* **GIVEN TEXT**:
┌────────

Marketing Your Attraction
The key piece of a successful Haunted event is marketing. The industry average cost for customer acquisition is between two and three dollars per capita spent in advertising dollars. You may be able to get as low as $1.50 per capita for an established event, but three dollars per head is recommended for a new event. At this point, it literally becomes a math problem. How many people do you need to put through your haunt to be truly profitable? Multiply that number by $3.00 per person and this becomes your marketing budget. This is the target number to spend in marketing dollars for your event. If you spend these dollars wisely and in the right places, your event can be a success.
Where to spend that money is a whole other conversation, but stay away from newspaper, fliers, and street teams! You cannot “guerilla market” a haunted house and expect to get more than 5,000 people in attendance. You must spend real money on traditional media to be profitable. Radio, billboards, purchased social media ads, etc… Radio has been king of haunt advertising for forty years, but that is changing. Digital media is taking that place, and even today’s radio stations have some digital component, so it is recommended to use both. Once you decide on a marketing budget, set that money aside BEFORE you start building the haunt. Advertising is the last thing you purchase, and if you go over budget when building the attraction, it is tempting to steal ad money. Don’t do it! You are better off with a weak haunt that is promoted properly, than a great haunt that no one knows about because of lack of money spent on advertising.
Design & Operations
The next number you need to consider for your business plan is the build and operation costs. Even before you can price your construction, you must design the attractions. I say attractions in the plural sense because I am a true believer in the multi-element event. You need to break your fright experience into at least two pieces so you can sell people something to eat or drink in between the two. Today I don’t design any attractions larger than 3,000 square feet, but I want you to have 3-4 attractions to start, and more later. Again, the why is a longer discussion; but as an example, one can charge more for (4) 2,000 square foot haunts than you can for a single 8,000 square foot haunt. The costs remain the same and that extra ticket money goes directly to your bottom line.

└────────

* **TASK INSTRUCTIONS**:
a. In the text on running a haunted attraction, what per-person advertising spend is recommended for a new event?
b. Pick up the text on running a haunted attraction where it stops and write the next part.

* **DATA SHOWN**:
┌────────

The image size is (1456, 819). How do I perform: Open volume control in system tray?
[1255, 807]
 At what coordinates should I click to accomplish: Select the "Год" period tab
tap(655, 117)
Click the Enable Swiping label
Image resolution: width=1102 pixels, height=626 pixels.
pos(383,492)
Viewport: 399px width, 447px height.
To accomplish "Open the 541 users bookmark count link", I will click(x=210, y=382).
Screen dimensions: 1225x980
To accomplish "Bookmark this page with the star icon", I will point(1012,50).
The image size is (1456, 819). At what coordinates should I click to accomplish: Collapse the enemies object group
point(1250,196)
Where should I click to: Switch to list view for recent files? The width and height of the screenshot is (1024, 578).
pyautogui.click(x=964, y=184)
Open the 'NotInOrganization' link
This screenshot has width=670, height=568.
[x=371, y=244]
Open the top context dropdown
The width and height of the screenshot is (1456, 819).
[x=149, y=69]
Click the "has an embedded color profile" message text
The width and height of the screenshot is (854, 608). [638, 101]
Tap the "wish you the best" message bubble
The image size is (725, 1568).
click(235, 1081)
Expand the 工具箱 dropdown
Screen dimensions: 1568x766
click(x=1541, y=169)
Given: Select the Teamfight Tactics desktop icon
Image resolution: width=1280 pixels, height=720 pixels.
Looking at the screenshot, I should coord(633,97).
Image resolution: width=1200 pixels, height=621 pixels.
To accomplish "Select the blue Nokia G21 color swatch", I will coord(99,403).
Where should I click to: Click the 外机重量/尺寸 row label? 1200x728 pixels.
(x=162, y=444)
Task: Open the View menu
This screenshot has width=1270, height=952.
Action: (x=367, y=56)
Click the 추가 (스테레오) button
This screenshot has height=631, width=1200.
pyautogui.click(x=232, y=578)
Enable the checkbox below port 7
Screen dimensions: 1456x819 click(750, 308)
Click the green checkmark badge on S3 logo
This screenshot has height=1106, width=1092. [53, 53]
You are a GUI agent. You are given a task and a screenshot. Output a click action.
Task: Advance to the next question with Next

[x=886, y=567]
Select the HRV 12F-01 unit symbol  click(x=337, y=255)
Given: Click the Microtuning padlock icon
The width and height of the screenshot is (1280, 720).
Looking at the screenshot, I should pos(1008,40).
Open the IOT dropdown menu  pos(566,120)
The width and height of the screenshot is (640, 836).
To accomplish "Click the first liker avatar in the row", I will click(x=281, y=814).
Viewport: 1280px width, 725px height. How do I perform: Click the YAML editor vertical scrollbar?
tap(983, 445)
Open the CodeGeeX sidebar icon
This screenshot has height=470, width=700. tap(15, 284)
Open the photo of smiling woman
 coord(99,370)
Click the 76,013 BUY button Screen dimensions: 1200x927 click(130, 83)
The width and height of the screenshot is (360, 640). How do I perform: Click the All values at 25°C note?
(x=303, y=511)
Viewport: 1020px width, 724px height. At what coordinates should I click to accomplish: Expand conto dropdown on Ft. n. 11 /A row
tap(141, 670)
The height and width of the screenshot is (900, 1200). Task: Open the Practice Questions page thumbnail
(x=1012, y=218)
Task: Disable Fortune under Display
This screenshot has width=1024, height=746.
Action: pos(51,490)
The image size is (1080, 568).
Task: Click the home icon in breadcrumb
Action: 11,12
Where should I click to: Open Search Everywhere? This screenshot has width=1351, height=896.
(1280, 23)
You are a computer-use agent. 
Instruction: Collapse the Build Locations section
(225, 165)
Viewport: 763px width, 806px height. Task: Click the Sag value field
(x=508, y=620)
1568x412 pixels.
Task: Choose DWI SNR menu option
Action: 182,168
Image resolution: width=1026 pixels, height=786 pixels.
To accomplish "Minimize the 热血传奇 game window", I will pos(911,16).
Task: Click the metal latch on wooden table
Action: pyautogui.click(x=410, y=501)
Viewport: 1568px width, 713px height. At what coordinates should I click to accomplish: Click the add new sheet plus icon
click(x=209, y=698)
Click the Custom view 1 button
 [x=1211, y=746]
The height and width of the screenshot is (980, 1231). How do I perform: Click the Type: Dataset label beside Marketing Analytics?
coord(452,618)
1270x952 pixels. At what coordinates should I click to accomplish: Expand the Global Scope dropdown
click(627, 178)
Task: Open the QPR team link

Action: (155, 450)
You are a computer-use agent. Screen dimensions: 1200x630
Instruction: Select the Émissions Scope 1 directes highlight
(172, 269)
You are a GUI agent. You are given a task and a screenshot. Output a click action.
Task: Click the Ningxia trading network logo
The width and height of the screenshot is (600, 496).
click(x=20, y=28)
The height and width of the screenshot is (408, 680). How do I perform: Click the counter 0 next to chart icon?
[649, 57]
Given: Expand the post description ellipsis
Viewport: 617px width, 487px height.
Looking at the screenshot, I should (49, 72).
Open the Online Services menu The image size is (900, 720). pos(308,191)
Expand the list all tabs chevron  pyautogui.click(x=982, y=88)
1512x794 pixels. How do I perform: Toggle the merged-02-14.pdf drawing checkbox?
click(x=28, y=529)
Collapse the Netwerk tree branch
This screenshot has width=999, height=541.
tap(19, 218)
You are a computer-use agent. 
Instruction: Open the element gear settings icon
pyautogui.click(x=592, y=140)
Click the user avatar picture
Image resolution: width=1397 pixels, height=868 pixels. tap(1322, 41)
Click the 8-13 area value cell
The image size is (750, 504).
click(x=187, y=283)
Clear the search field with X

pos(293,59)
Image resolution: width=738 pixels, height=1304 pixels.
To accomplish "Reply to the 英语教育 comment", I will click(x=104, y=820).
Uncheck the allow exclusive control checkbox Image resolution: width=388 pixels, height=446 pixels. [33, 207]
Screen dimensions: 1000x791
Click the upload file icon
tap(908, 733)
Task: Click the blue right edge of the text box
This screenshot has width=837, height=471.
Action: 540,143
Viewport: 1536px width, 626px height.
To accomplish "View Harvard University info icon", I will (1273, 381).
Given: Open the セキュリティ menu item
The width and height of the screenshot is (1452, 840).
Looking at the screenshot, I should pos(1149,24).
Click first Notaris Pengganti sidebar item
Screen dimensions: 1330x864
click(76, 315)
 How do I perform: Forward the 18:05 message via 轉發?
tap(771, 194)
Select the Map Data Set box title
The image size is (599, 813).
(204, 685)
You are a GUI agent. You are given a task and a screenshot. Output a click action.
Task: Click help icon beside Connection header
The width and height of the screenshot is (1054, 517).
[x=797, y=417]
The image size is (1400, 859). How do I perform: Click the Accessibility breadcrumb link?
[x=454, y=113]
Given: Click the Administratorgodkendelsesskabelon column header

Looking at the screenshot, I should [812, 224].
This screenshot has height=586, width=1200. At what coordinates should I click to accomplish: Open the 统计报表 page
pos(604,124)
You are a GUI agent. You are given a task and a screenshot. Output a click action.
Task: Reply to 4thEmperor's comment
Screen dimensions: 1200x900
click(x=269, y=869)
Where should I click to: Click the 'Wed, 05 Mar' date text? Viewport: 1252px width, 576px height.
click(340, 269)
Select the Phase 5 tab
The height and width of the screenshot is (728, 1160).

└────────

* **OUTPUTS IN ORDER**:
a. Three dollars per person.

b.
Only the sky is the limit when building a haunted house. I promise it will take you every dollar you can lay your hands on plus more to build your haunted house. In order to be successful you must set a budget and sick to that budget! It will take you between $20 and $35 per square foot to build your attraction. You may be able to shave those numbers slightly by building it yourself, or by purchasing a used attraction from someone. There are several available for sale on the Hauntrepreneurs.com website. But you can easily exceed that budget by buying a bunch of expensive animatronics. It is live actors that scare people. Large animatronics are great eye candy, provide “wow” power and work well for the purposes of misdirection, but they rarely scare that 21-year-old male. The 21-year-old male is the hardest to frighten in a haunt and should also be your target for scares. Animated pop ups and air/water blasts are fine, but real scares are done by actors. Too, actors are cheaper, at least in the short run, than animatronics.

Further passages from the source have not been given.